(Records for this exercise)
....................

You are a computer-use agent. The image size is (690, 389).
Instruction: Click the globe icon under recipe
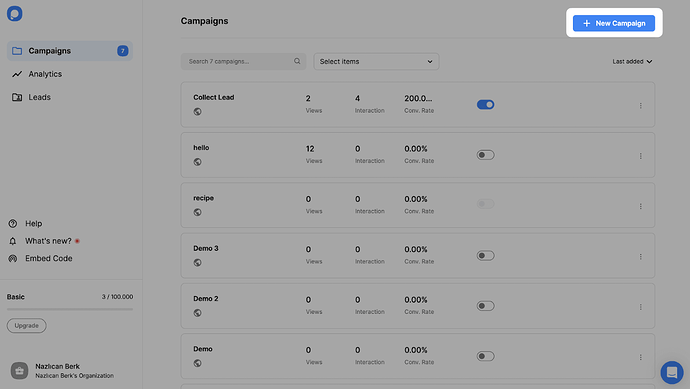[x=198, y=212]
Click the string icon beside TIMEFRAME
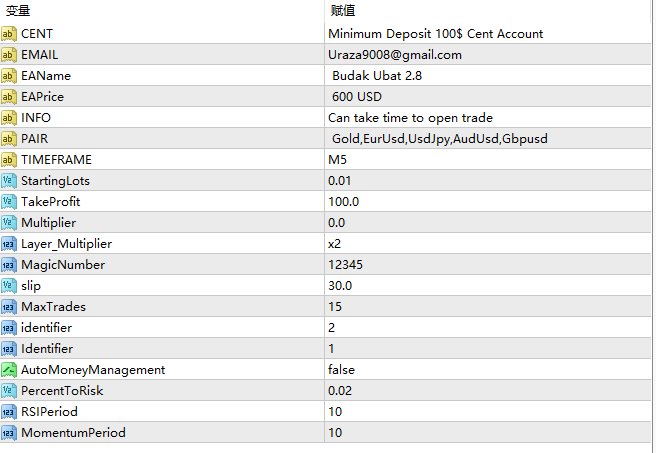This screenshot has height=453, width=656. point(9,160)
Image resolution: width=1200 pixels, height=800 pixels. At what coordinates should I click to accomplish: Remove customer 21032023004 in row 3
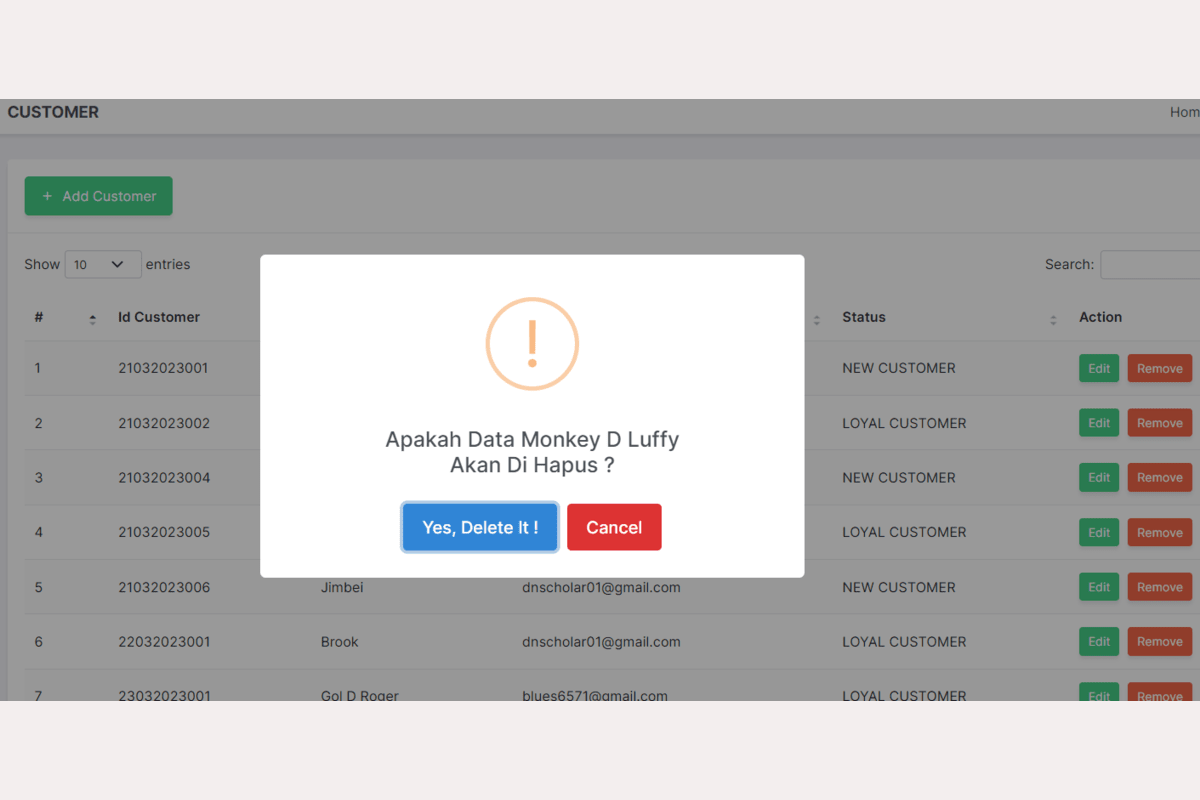click(x=1159, y=478)
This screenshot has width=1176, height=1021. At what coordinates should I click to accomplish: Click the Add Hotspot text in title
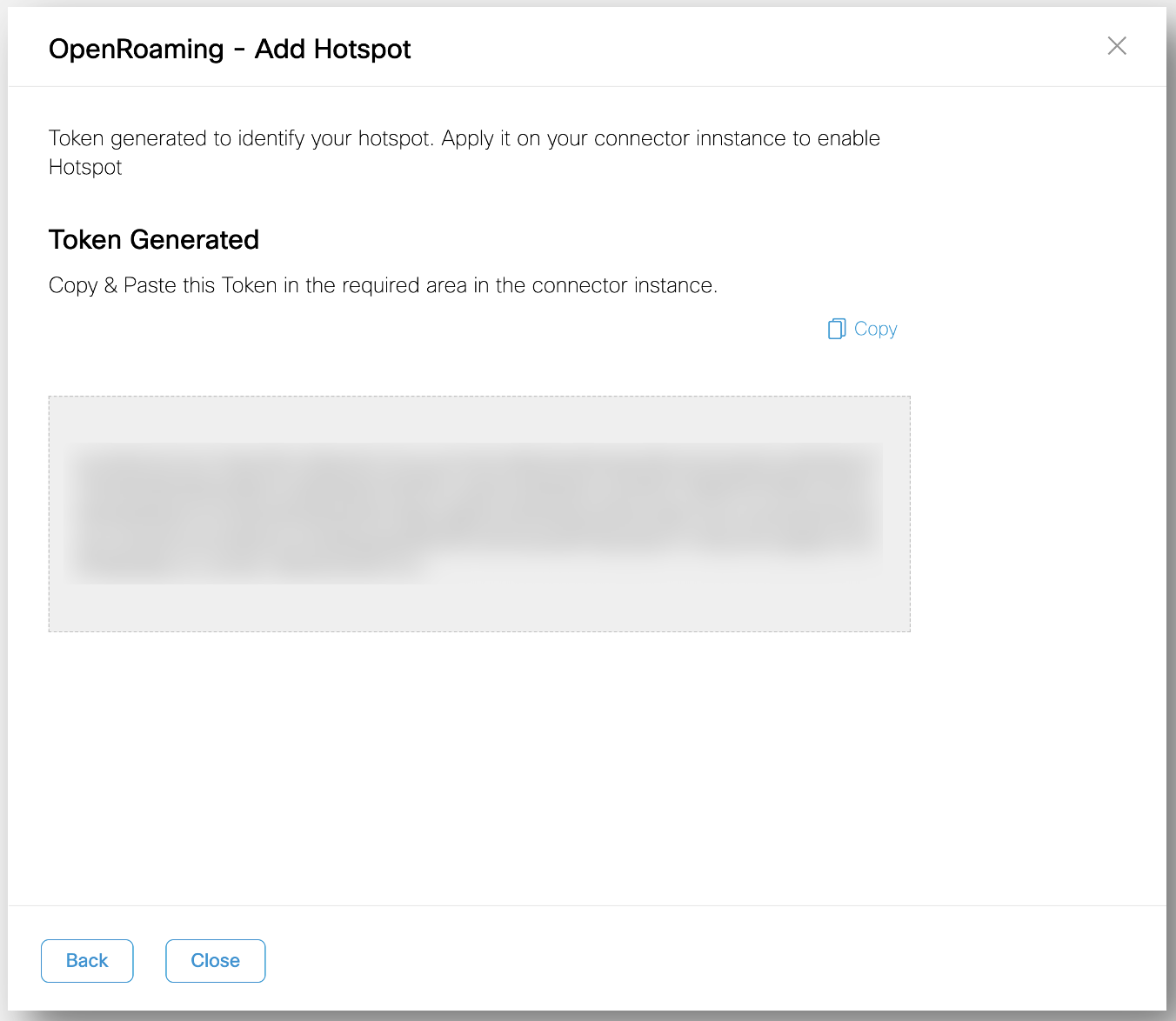pos(332,50)
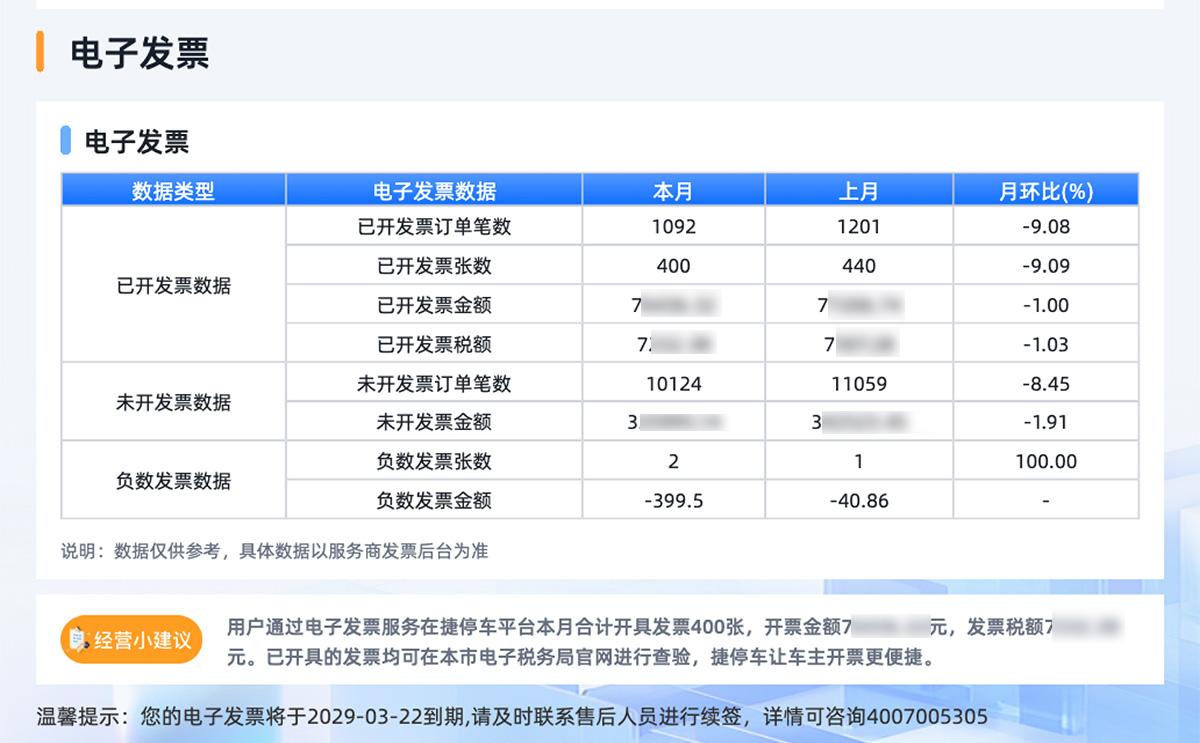Image resolution: width=1200 pixels, height=743 pixels.
Task: Click the 100.00 month-over-month value
Action: tap(1045, 461)
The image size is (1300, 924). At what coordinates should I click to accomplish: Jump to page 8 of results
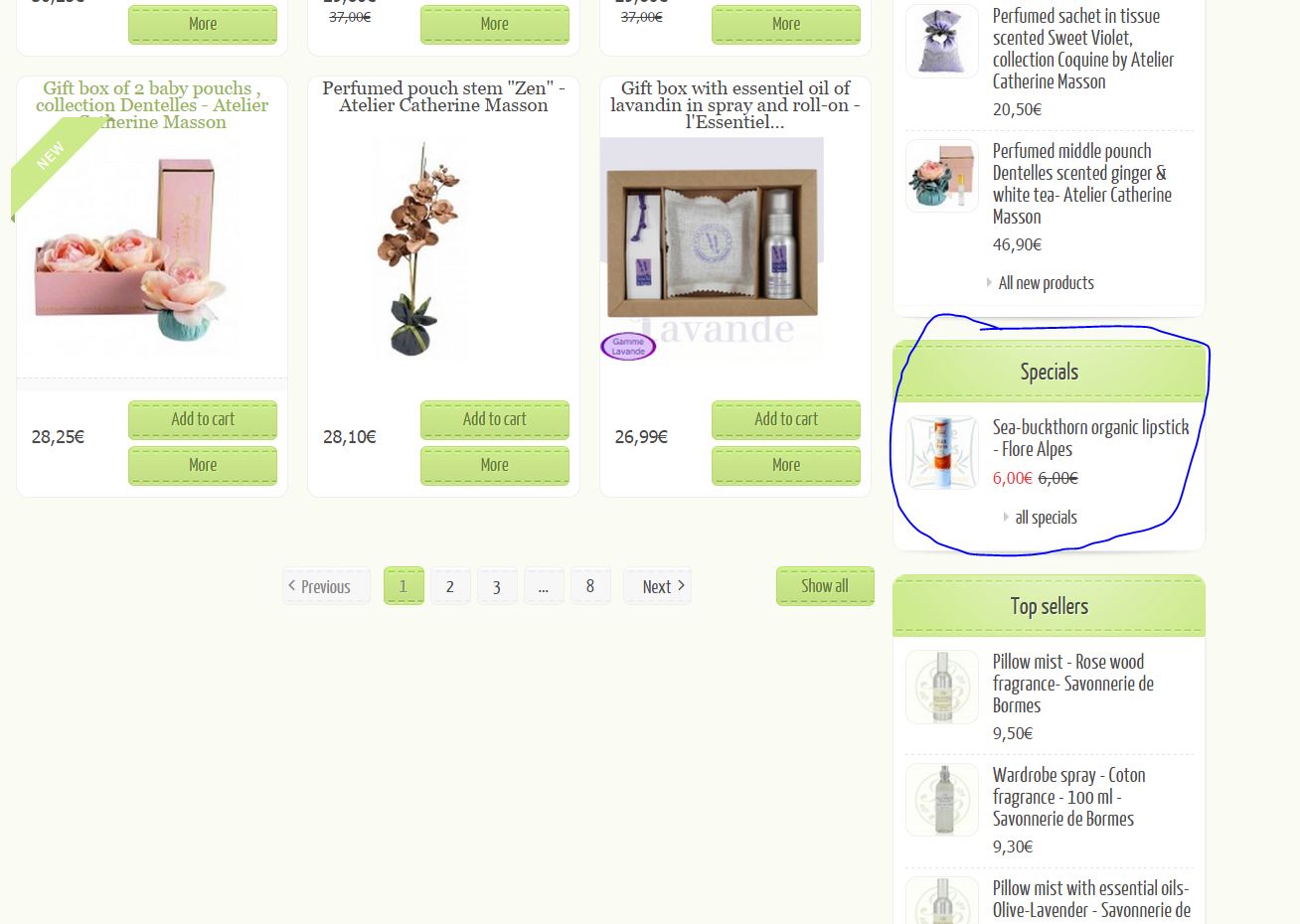pyautogui.click(x=590, y=586)
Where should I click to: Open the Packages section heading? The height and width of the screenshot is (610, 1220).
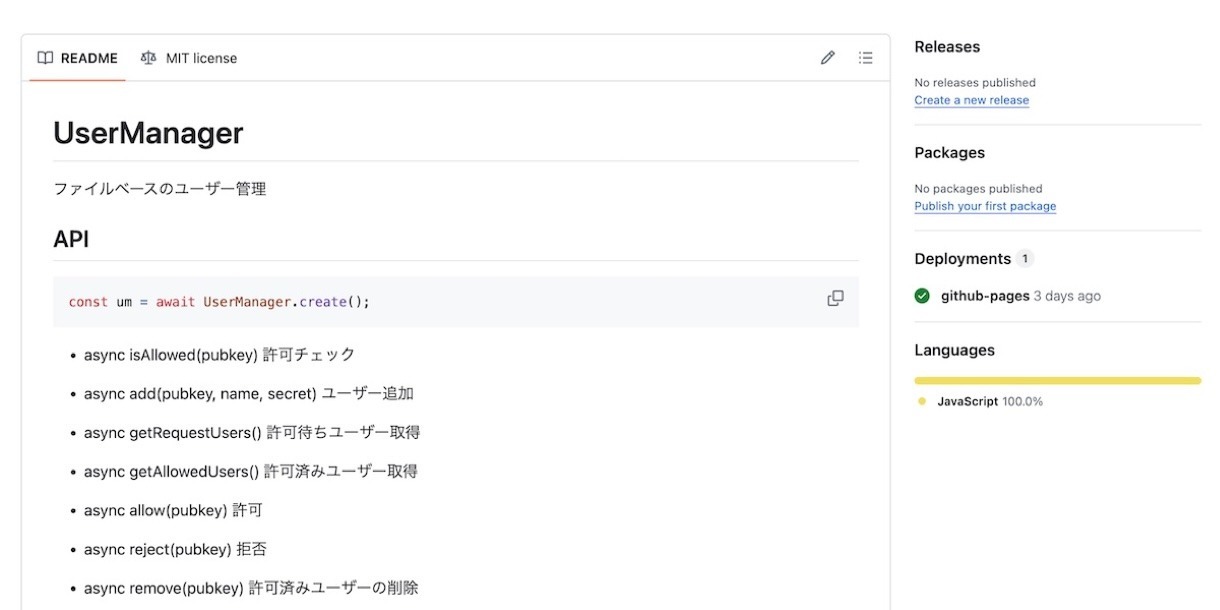(949, 153)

....................

(Work task) Leave the pictures behind and repeat each entry exactly.

(Your response)
You are a computer-use agent. The image size is (690, 389).
Instruction: Click the globe icon under recipe
[x=198, y=212]
Click the string icon beside TIMEFRAME
This screenshot has height=453, width=656. point(9,160)
Image resolution: width=1200 pixels, height=800 pixels. At what coordinates should I click to accomplish: Remove customer 21032023004 in row 3
click(x=1159, y=478)
This screenshot has width=1176, height=1021. At what coordinates should I click to accomplish: Click the Add Hotspot text in title
pos(332,50)
Image resolution: width=1200 pixels, height=743 pixels.
Task: Click the 100.00 month-over-month value
Action: tap(1045, 461)
The image size is (1300, 924). At what coordinates should I click to accomplish: Jump to page 8 of results
pyautogui.click(x=590, y=586)
Where should I click to: Open the Packages section heading? The height and width of the screenshot is (610, 1220).
(949, 153)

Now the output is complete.